Day two saw us at the street cafe eating cornflakes and enjoying a huge cup of tea. It was set in the middle of what looked like a building site, but that was fine. It looked like the site of the old market and it was now being developed. This is the case with every place that we have been in Asia. It is hard to get away from the tapping of hammers, as everyone has decided to develop their assets. Currently, to my left a group of six men are working under an old dust-laden parasol, tying springy steel strips together. These will, no doubt, be used inside a wooden casing filled with concrete to form the uprights of a new building that will take shape during the next month. Across the road a floor dries in a double shop unit, while, next door, a wall appears, and so it goes on at an amazing rate. The beautiful limestone karsts will not be visible from this vantage point soon.

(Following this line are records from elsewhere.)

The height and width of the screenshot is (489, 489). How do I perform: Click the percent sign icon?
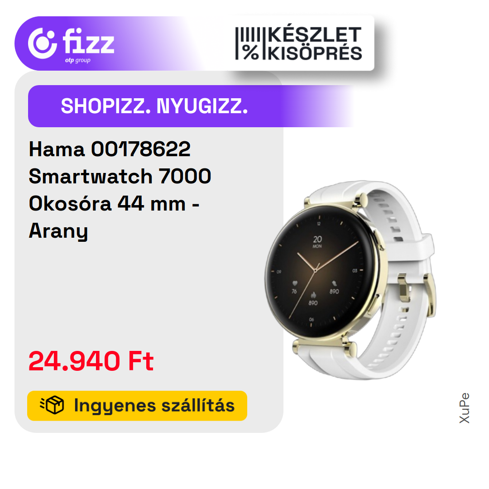(x=251, y=53)
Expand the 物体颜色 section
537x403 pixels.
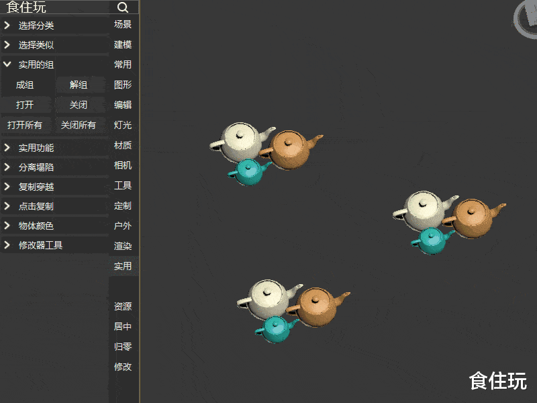pyautogui.click(x=36, y=226)
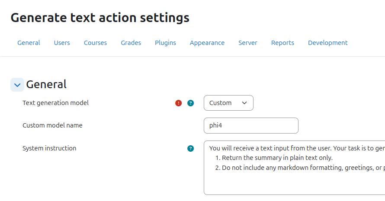Click the red required-field icon beside Text generation model
The width and height of the screenshot is (385, 201).
[179, 103]
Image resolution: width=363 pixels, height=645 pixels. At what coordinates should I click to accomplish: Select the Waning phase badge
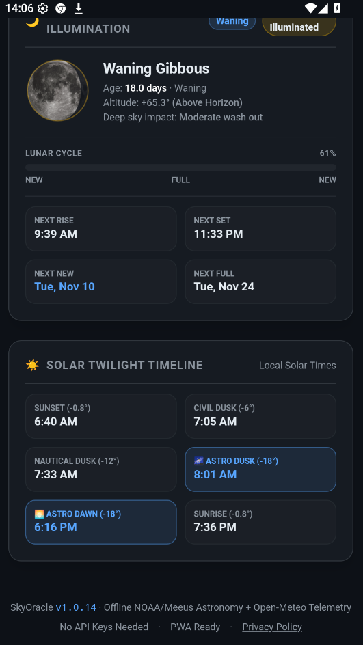232,22
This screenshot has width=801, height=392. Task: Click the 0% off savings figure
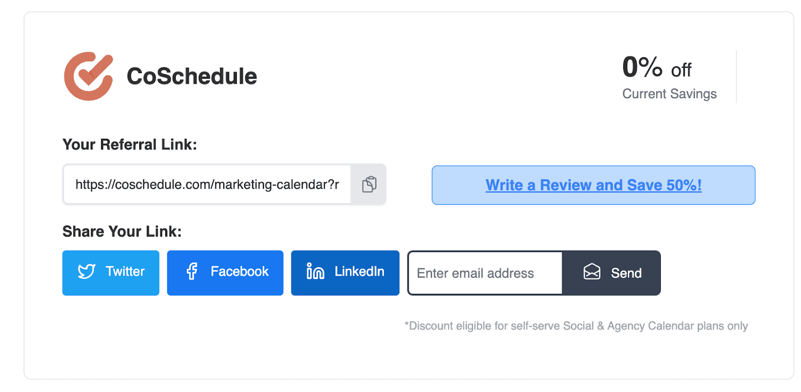[656, 68]
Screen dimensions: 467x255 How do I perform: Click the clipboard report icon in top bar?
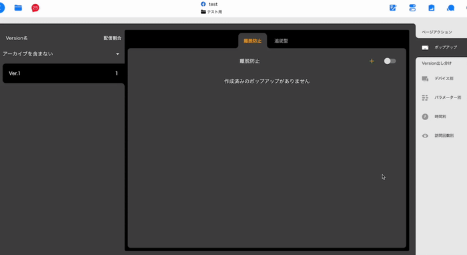pyautogui.click(x=431, y=8)

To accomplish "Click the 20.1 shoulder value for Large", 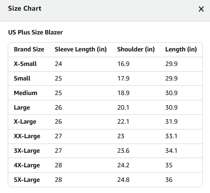I will click(x=123, y=108).
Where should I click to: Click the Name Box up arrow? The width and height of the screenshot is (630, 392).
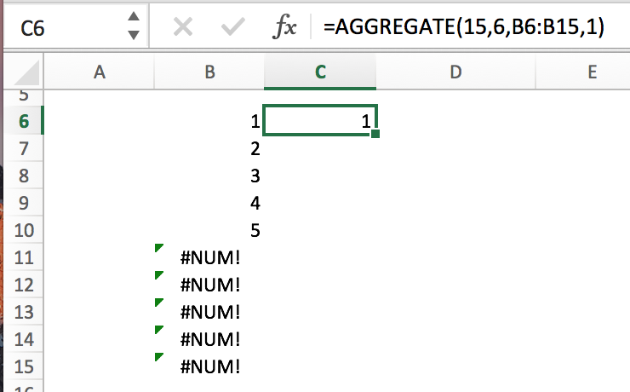point(133,19)
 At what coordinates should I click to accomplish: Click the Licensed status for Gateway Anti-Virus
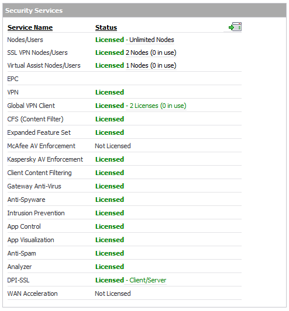click(109, 186)
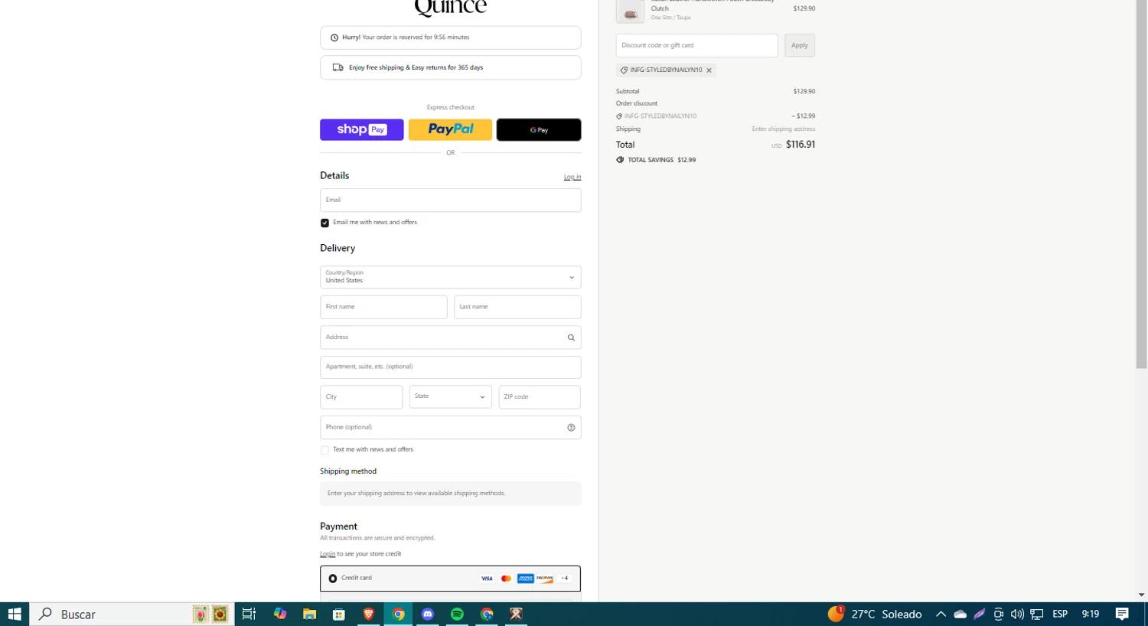This screenshot has width=1148, height=626.
Task: Show hidden icons in the system tray
Action: [x=941, y=614]
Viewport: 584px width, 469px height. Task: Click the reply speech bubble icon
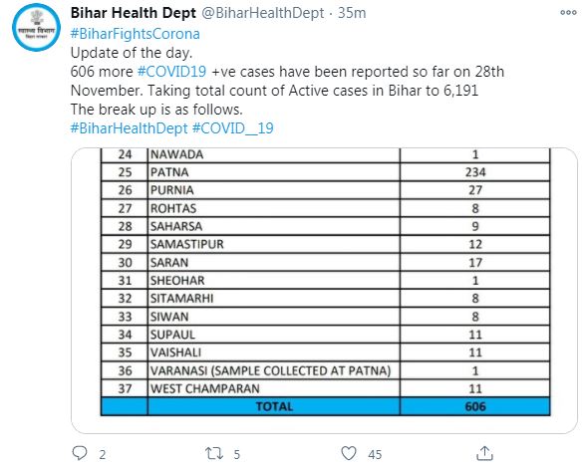(80, 453)
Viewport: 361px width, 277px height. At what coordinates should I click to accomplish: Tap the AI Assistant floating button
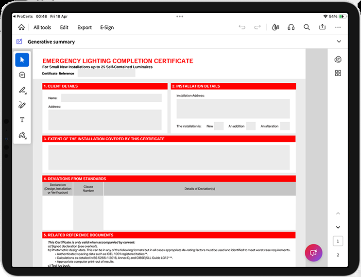(313, 253)
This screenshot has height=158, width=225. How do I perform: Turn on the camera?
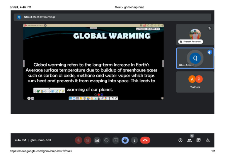88,140
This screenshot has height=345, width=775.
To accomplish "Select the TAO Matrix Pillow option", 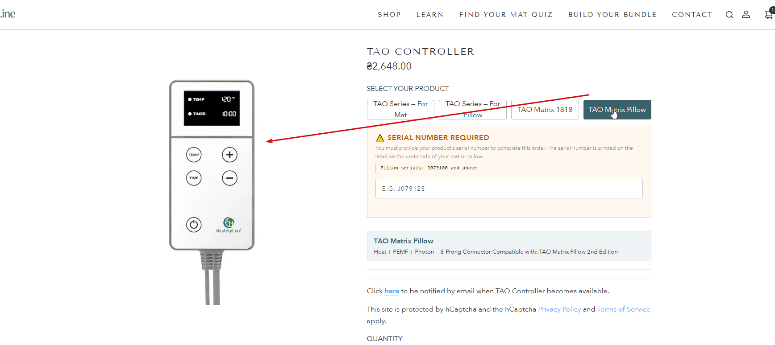I will pyautogui.click(x=617, y=110).
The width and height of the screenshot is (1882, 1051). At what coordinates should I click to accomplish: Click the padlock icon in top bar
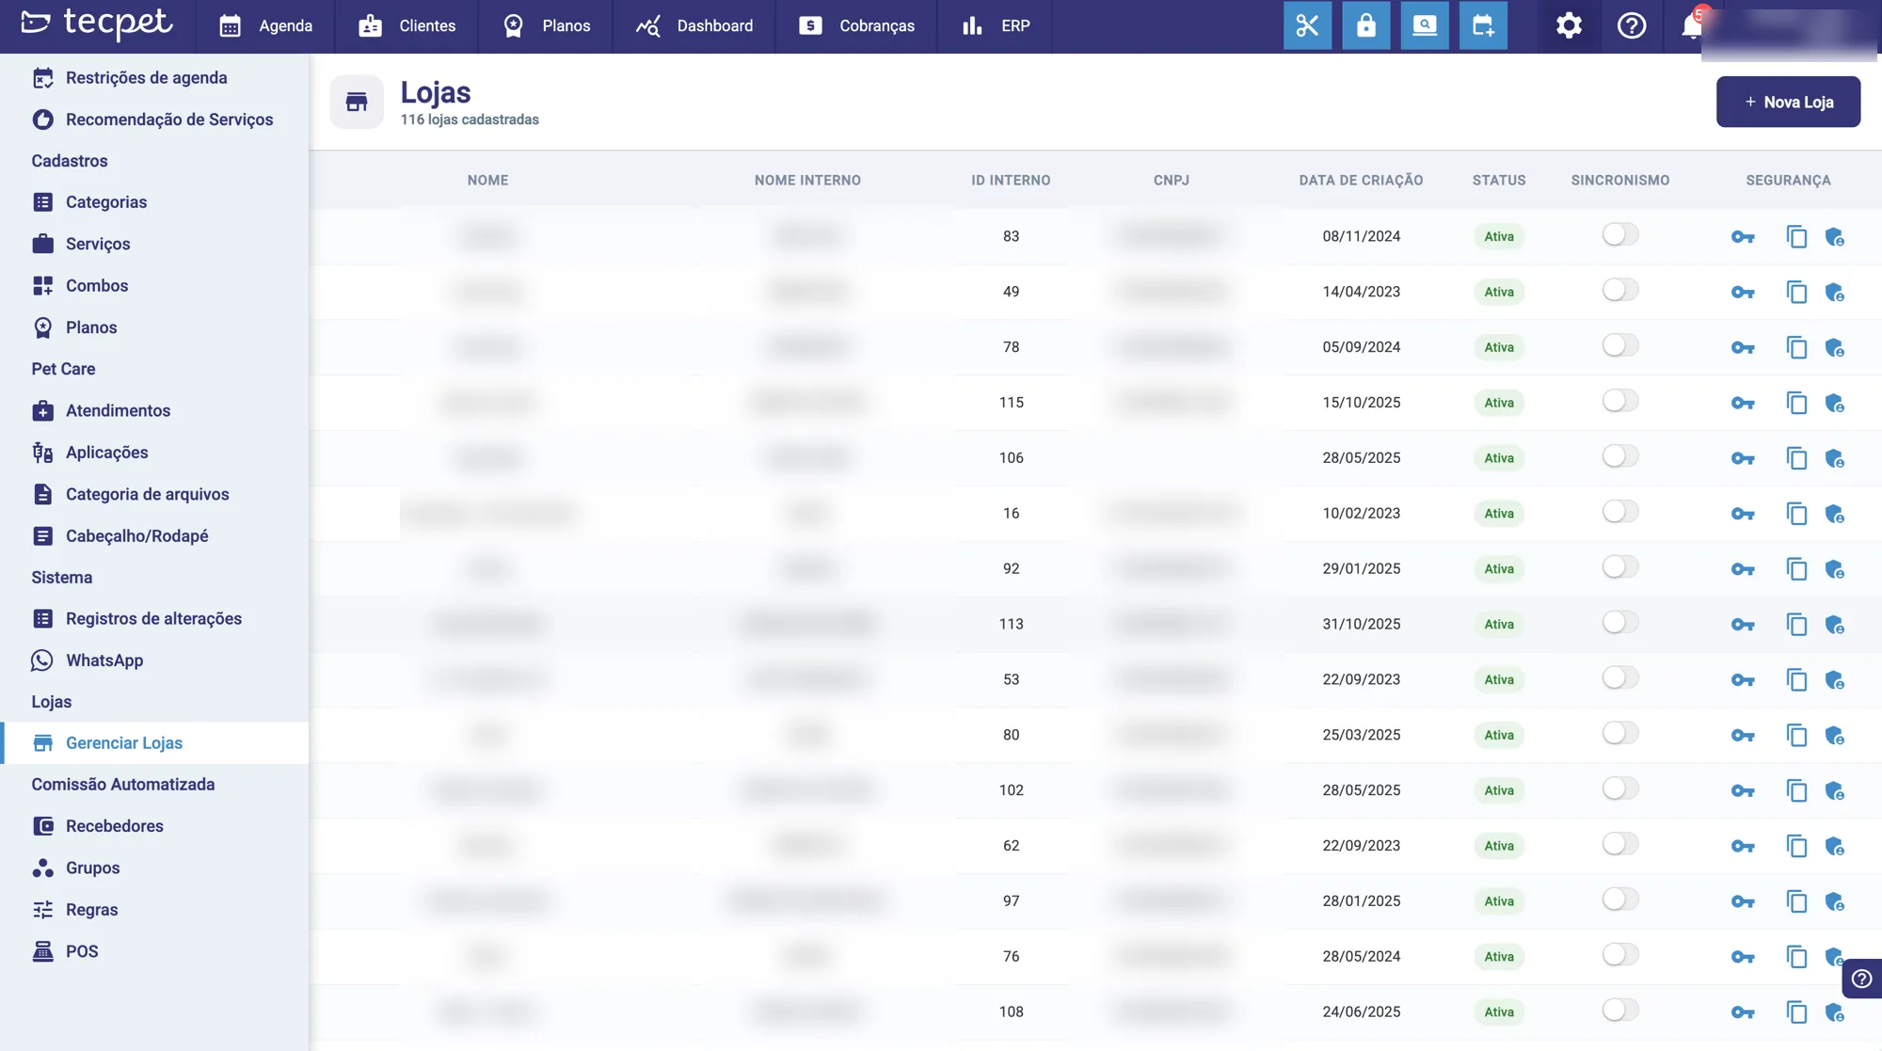(x=1365, y=25)

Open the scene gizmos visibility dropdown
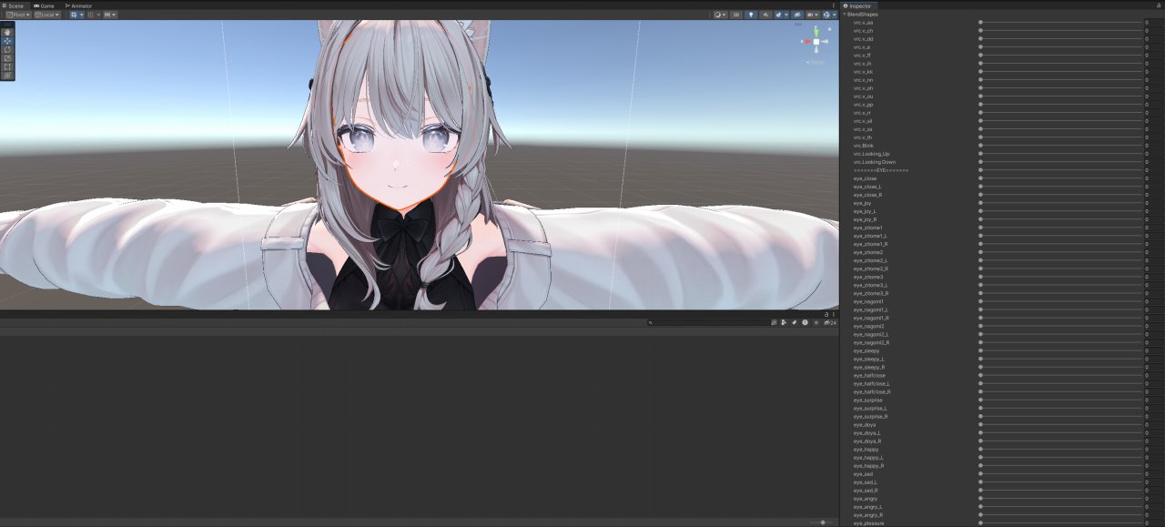tap(829, 15)
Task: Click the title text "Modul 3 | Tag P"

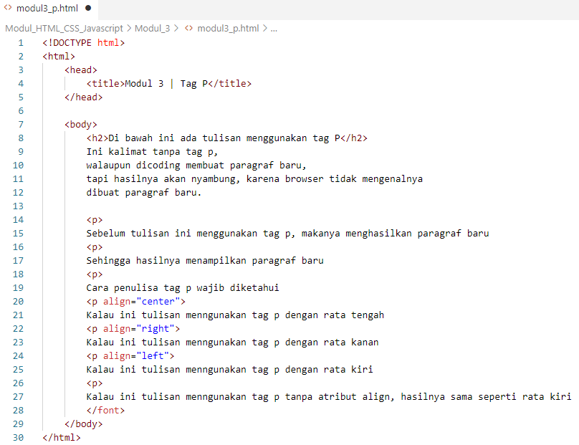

We got cycles after breakfast. Since it had been forty years since I had ridden a bike I was quite nervous, and wobbly, to start off with. The pedals seemed very high, and the builders over the road were amused when I nearly fell into their barrow of cement. I gathered as much dignity as I could and pushed my bike to the next corner before trying again.We went up and down as many of the roads as we could over the next two hours but ran out of places to go. I turned puce but gained confidence. It nwas exhilarating and gruelling. The town is surrounded by limestone karsts that stand dramatically in the morning mist and provide the rich green background of vegetation. As it was the height of the daytime teperatures 12-2 we decided to give the bikes back. It had cost 50p to rent them for the day, so that was not too bad. We bought cheese and beer and retired to our riverside view.
During the afternoon we sat happily chatting on the veranda. There was no noise except the distant shovelling of gravel out of the river. It was being used in some building project across the way.
Later we tried baked potatoes, at the organic cafe, but they were hard and inedible. On the way back we passing a group of Italian lads at a pancake stall. "The best in town," they informed us. The owner grinned and reached under a damp cloth for a small ball of 'dough'. He proceeded to roll it and spin it until it was wafer thin and the size of a dinner plate. He then stretched it over a well oiled hotplate. He quickly peeled two small bananas and squeezed chocolate squiggles over the slices. He folded it into an envelope shape and laid it onto paper. It was cut into small squares then covered in condensed milk and cocoa powder. The lads eyes lit up. I thought it must be so sweet. They walked off with their take-away treat.We tried a simpler version. It was okay. Maybe we are too old for all this???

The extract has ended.